Book Review: Octavia Butler’s Parable of the Sower
Octavia E. Butler’s Parable of the Sower (1993) paints a picture of a dystopian reality that feels frighteningly current, quickly approaching, and nearly impossible to stop in our current trajectory. Over three decades ago, Butler told the story of a nightmarish, post-apocalyptic world set in current-day (2024-2027) California. Society as we know it has crumbled, and yet, none of it feels far off from what we’re already seeing in the world today. The book centers around Lauren, a 15-year-old preacher’s daughter creating her own religion as a means of navigating a society plagued by food and water scarcity, natural disasters, and new drugs that can boost the capacity and productivity of the mind, or leave victims with a craving only satisfied by fire, destruction, and violence. The image Butler creates is one I’ve seen snippets of in my own little community in rural Maine, where high rent prices and low paying jobs, and the resulting homeless population, drug addiction, and high tensions created by an extremely oppositional political climate, have created an “everyone for themselves” mentality. While the bulk of the population may not yet be at the point of either living in community-based, gated communities who can barely afford clean water, or on the streets killing and stealing to survive, it’s a reality that doesn’t seem as distant as one would hope when reading this horror-filled, science fiction novel. The main character’s thoughts and beliefs are based in the sentiment that “God is Change.” Everything you do affects the world around you, everything around you affects you, and our purpose is to make positive, society-improving change. The book is highly focused on empathy for other living things, and the message that a self-indulgent society will ultimately only kill itself.

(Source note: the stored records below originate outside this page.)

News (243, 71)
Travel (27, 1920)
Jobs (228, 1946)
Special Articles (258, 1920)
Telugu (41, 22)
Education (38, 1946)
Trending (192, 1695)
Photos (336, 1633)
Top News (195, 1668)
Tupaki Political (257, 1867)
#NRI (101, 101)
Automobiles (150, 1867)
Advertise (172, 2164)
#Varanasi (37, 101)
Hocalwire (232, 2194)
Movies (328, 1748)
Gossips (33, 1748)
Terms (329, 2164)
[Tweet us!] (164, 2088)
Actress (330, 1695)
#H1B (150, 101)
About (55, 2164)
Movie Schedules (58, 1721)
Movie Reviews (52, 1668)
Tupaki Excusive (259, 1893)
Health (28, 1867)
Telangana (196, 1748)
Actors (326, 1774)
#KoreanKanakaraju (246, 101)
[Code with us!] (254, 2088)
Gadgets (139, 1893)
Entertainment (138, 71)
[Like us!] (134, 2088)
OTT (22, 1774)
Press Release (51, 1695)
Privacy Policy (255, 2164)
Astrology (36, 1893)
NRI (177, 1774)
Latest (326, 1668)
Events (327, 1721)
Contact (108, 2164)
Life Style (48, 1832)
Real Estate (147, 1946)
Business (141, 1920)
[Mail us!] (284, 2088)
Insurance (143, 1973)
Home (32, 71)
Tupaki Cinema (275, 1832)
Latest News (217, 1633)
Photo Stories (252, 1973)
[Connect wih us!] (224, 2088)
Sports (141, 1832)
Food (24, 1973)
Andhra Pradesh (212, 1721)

There isn’t a moment in Parable of the Sower that feels gratuitous. Butler writes in a way that leaves you constantly wanting more– not through artificial cliffhangers, but through a genuinely compelling story. Although we learn about characters solely through Lauren’s eyes, specifically in the format of journal entries, each one of them feels like a person I have encountered before. Butler’s details bring people to life. You can easily visualize them, feel their energy, and almost hear their voice. For a writer who so effortlessly creates moments of familiarity and warmth, she just as easily creates moments of brutality. She is able to do so in a way that doesn’t necessarily feel shocking, but instead like an unfortunate, yet expected, dose of reality. Life is brutal. Death occurs without warning, the glass is often half-empty, and the worst does happen for absolutely no reason at all. She beautifully creates instances of hope, and subsequently crushes them. At times it felt like cruelty just for cruelty’s sake, an unfortunate reflection of the ugliness of humanity.

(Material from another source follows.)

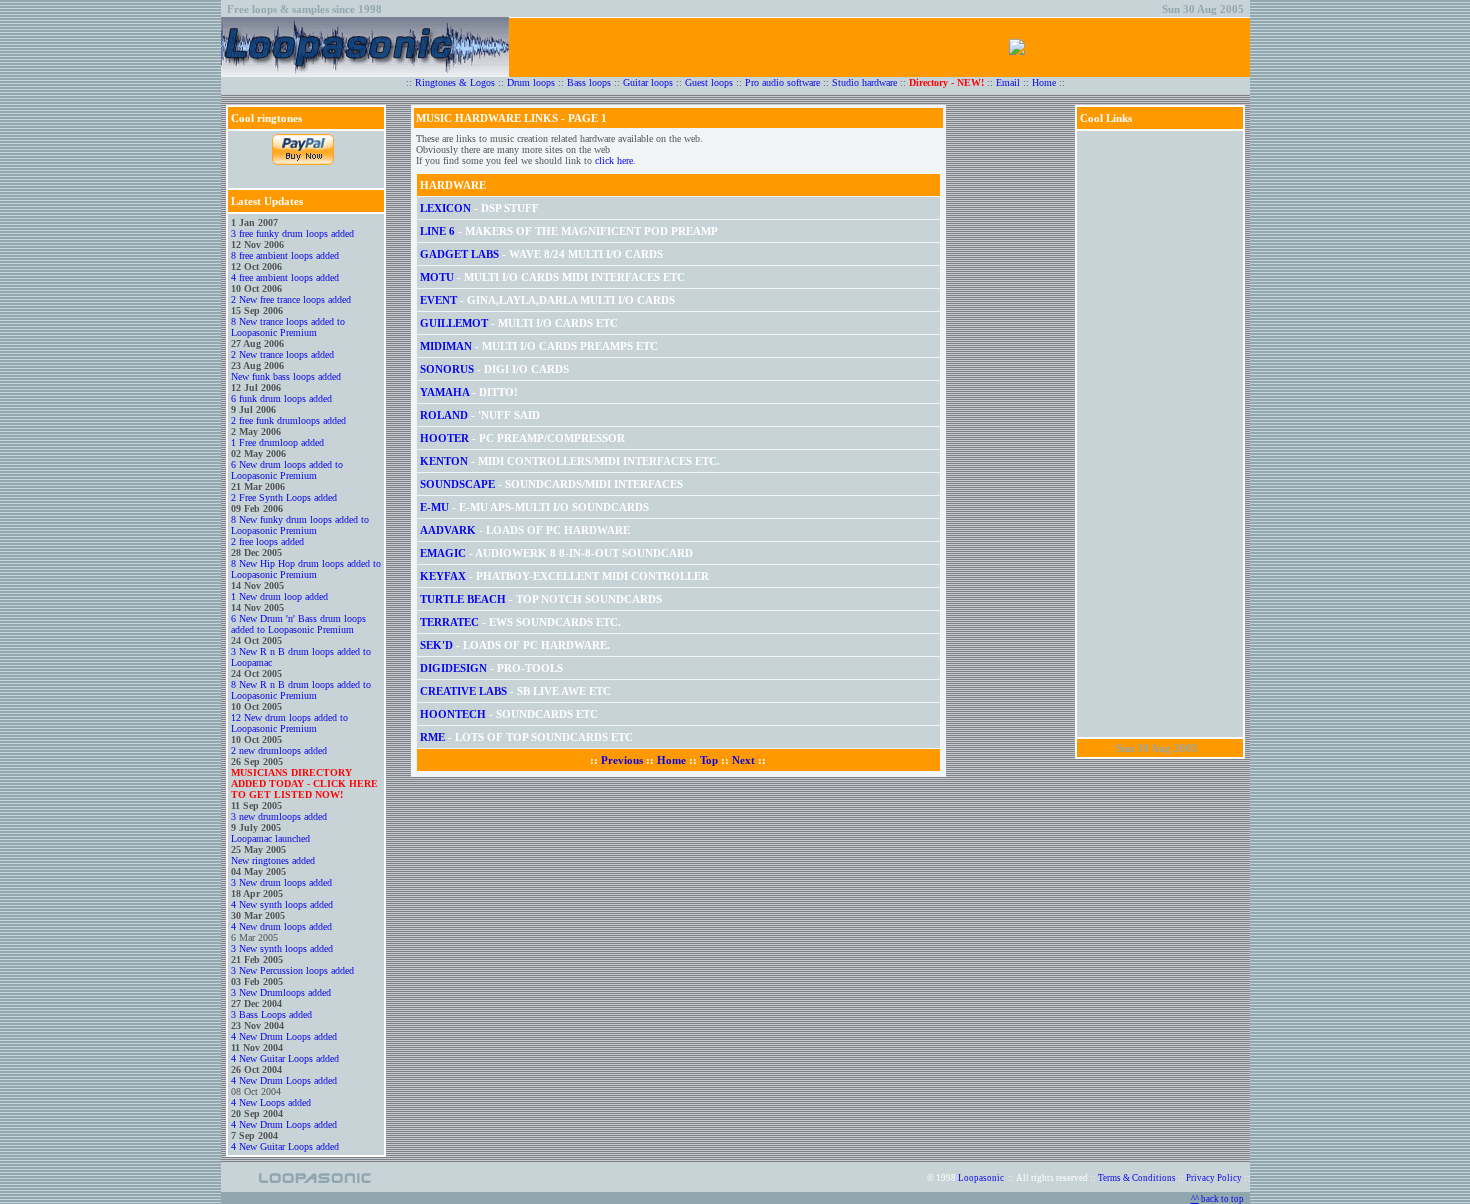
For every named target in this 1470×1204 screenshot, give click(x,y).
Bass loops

Overall, Parable of the Sower somehow left me with both a feeling of satisfaction and deep unease. Entries in Lauren’s journal often began with verses that felt as though they were speaking directly to current world affairs. One in particular, found on page 196, stood out to me:
“Embrace diversity.
Unite—
Or be divided,
robbed,
ruled,
killed
By those who see you as prey.
Embrace diversity
Or be destroyed.”
In a country whose leadership detests diversity, and with a portion of society who follows suit, this is a message that needs to be spread far and wide. Division will result in destruction. It’s only a matter of time before each and every one of us becomes prey. Despite any privilege based on race, religion, gender identity, nationality, class, and upbringing, we all will fall prey to the few elite powers who can, and will, pick us off one-by-one if we remain divided.